(SUPPLIED MATERIAL begins)
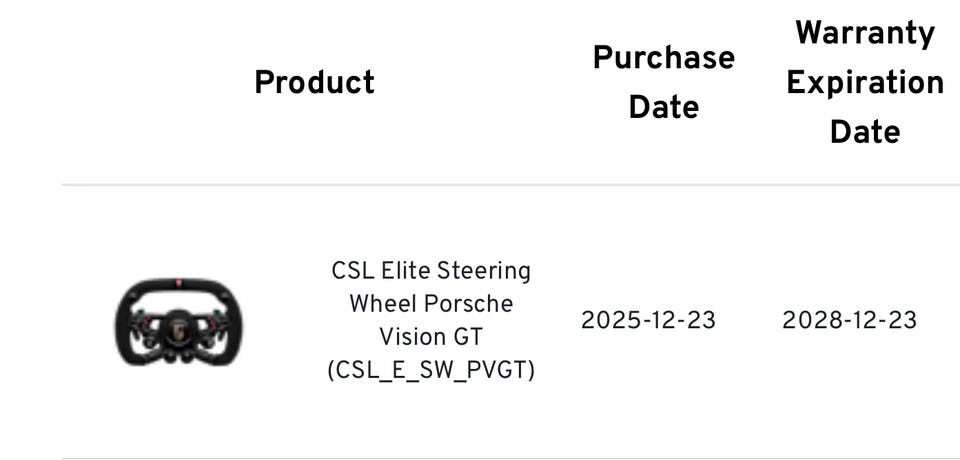The height and width of the screenshot is (460, 960).
Task: Click the purchase date value 2025-12-23
Action: point(648,320)
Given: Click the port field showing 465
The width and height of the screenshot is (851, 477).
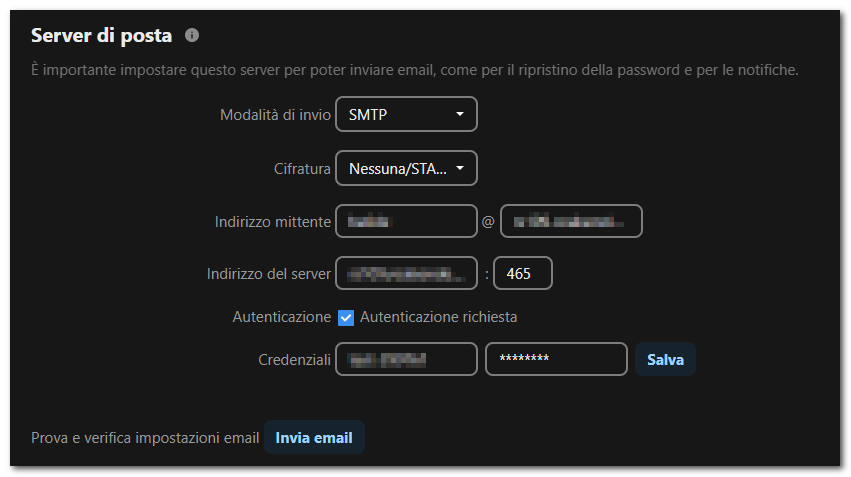Looking at the screenshot, I should pos(523,273).
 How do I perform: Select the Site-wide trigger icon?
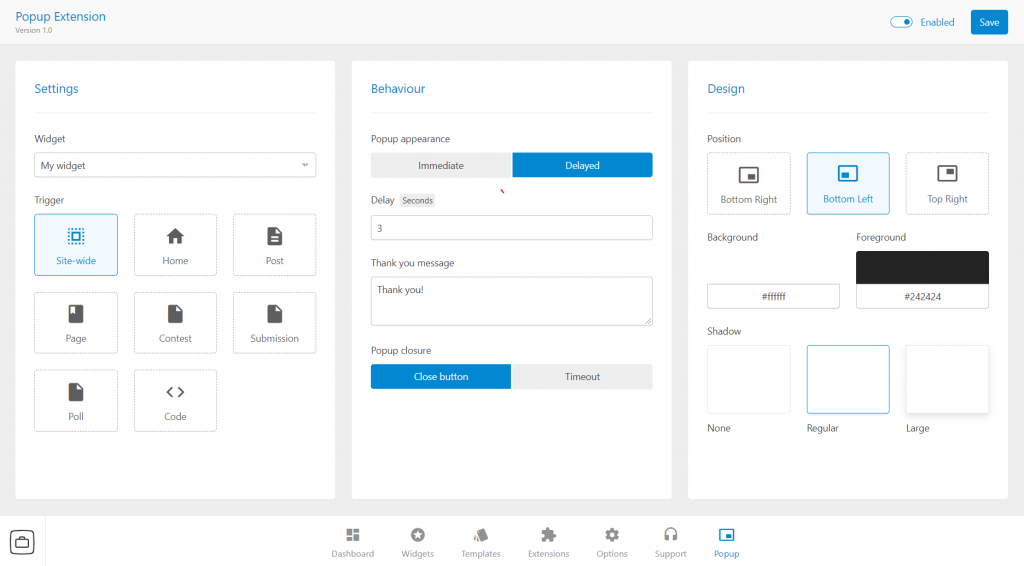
(SUPPLIED MATERIAL ends)
■ TASK DESCRIPTION:
Write out only the lines from the one that contains "The width and" through the last line of the records above, both included, word for word and without the pictures.

■ RESPONSE TO THIS EXERCISE:
The width and height of the screenshot is (851, 477).
Looking at the screenshot, I should pos(523,273).
 How do I perform: Select the Site-wide trigger icon?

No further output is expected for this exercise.